The Full Picture
How a Wetland Became a Battleground
A developer who bought a Scarsdale property in 2022 is now attempting to squeeze a house onto a tiny, protected wetland lot — threatening a stream, a hillside ecosystem, and the character of an entire neighborhood.
In January 2026, a developer submitted plans to the Village of Scarsdale's Planning Board to build a new single-family home on a small, irregularly shaped lot — tax parcel 19.01.375 — that had been part of 111 Spier Road for decades and sat undisturbed for over half a century. In that same January 2026 application, the developer coined the address "0 Spier Road" for the first time; the lot has no official street name of its own. What makes this remarkable is not just the audacity of the proposal, but the history of the land itself.
The lot — officially tax parcel 19.01.375 — was created in 1968 as a deliberate tax strategy, carved out of 230 Rock Creek Lane to take advantage of a lower wetland tax assessment. It is assessed at just $110,000; a comparable buildable lot nearby carries an assessment roughly seven times higher, at roughly $750,000. The difference is not arbitrary. It reflects a long-standing recognition by the Village of Scarsdale that this land is constrained by wetlands, a running watercourse, steep topography, and an open storm water drain running along its entire northern boundary. That drain and the creek carry significant volumes of water during heavy rains — and this neighborhood has seen plenty. The lot sits at the converge of two active water systems, making it not incidental open space but a critical buffer in the area's drainage network. Construction here does not merely affect a single parcel; it puts the entire surrounding drainage system at risk.
For decades, every owner honored that reality. No one built on it. The lot remained as nature shaped it — densely wooded, with mature trees and a living stream running through its length.
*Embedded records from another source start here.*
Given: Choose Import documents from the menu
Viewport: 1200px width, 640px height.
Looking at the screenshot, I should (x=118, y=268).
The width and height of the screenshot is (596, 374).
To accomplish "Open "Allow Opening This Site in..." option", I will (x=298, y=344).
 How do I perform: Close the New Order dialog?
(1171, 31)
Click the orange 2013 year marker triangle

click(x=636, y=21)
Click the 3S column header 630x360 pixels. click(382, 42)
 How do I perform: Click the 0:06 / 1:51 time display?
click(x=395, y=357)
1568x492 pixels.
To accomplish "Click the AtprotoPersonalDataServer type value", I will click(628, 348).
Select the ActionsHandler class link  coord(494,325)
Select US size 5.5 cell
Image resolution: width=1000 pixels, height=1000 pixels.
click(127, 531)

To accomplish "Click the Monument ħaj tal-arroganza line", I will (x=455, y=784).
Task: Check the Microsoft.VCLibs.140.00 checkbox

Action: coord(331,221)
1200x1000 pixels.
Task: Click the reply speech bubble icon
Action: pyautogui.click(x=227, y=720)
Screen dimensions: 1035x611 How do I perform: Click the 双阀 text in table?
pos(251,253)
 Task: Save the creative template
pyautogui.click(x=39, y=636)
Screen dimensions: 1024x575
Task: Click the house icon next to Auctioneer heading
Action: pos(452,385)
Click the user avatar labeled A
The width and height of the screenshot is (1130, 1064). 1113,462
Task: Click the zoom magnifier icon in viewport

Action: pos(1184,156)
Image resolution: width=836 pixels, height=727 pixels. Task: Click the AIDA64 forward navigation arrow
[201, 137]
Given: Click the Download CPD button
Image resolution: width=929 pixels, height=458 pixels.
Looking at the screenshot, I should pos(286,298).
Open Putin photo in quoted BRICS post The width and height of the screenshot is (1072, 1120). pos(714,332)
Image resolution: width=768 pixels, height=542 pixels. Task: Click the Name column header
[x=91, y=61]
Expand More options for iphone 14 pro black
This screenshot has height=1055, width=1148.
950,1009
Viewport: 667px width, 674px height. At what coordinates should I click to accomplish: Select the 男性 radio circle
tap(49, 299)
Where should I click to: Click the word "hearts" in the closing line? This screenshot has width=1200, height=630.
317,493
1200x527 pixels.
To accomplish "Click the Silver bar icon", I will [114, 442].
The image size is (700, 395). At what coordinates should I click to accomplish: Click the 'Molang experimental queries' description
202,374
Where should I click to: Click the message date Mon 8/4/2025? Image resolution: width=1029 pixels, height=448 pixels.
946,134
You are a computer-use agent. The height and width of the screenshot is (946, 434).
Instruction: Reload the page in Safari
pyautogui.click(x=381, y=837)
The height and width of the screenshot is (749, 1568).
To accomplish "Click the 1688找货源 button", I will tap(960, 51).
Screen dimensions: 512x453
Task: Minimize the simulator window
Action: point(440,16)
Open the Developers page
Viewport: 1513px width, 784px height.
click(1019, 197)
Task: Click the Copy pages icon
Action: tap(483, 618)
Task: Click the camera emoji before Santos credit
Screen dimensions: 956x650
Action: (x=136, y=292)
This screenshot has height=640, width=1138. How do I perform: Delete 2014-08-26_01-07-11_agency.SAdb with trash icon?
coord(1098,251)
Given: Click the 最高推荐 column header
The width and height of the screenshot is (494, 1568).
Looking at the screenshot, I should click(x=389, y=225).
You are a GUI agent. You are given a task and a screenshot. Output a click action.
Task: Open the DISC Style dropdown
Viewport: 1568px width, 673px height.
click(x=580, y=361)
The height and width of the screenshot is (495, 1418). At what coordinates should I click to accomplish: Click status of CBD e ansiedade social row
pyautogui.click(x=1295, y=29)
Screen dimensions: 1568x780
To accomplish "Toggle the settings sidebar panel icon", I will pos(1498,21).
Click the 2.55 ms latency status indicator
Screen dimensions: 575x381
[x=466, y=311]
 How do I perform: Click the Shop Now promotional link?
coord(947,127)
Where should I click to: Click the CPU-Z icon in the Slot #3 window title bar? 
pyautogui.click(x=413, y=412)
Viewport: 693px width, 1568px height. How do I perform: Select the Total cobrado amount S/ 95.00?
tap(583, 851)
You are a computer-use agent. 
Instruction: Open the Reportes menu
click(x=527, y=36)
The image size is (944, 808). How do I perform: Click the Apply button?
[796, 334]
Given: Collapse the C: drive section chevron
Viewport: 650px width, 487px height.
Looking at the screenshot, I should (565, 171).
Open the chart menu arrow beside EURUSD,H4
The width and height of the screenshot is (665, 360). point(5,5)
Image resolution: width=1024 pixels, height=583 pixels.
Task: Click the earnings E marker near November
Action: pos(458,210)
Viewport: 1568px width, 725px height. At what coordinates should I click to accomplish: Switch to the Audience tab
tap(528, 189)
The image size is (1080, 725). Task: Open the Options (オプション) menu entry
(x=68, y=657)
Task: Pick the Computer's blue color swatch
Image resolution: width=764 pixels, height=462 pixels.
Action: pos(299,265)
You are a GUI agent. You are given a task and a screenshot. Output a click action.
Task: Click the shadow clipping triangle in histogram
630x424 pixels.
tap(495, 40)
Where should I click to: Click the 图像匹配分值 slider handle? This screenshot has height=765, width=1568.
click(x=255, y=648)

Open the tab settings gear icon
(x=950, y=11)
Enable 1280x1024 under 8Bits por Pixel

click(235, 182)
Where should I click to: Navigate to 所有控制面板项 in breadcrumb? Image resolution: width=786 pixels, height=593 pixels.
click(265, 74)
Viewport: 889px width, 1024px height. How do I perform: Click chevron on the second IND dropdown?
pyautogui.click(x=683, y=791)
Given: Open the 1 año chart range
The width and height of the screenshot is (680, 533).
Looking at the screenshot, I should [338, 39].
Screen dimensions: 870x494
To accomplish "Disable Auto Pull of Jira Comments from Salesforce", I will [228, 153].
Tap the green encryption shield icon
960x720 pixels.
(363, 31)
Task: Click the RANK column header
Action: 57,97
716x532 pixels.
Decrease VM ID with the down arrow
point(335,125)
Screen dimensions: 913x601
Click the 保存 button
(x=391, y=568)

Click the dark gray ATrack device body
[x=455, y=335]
Then, in April 2022, a developer purchased 111 Spier Road — a package that included the 0 Spier parcel — for $887,250. Within months they revealed the scale of their ambitions: their plans called for building extensions to the main house directly over the watercourse — in apparent disregard of the environmental restrictions that define this property — and adding a two-story, two-car detached garage with living quarters on the upper floor. The submitted plan (see photo) makes the proposal's aggressiveness plain. Faced with two Planning Board hearings and fierce neighborhood opposition, the developer was forced to withdraw. The developer went quiet for several years, making incremental interior upgrades and renting out the property. Then, as Scarsdale's housing market heated up, they pivoted. In January 2026 they submitted plans to build a new house on the 0 Spier lot. By April 2026 they had listed the other two lots for $1,800,000 — having carved out the wetland parcel to develop independently. The strategy was clear: buy the whole, extract value from every piece, and squeeze a profit from land that every prior owner had left undisturbed.
Neighbors who live alongside this land — who have watched the stream run, the trees grow, and the hillside remain green for decades — are fighting back.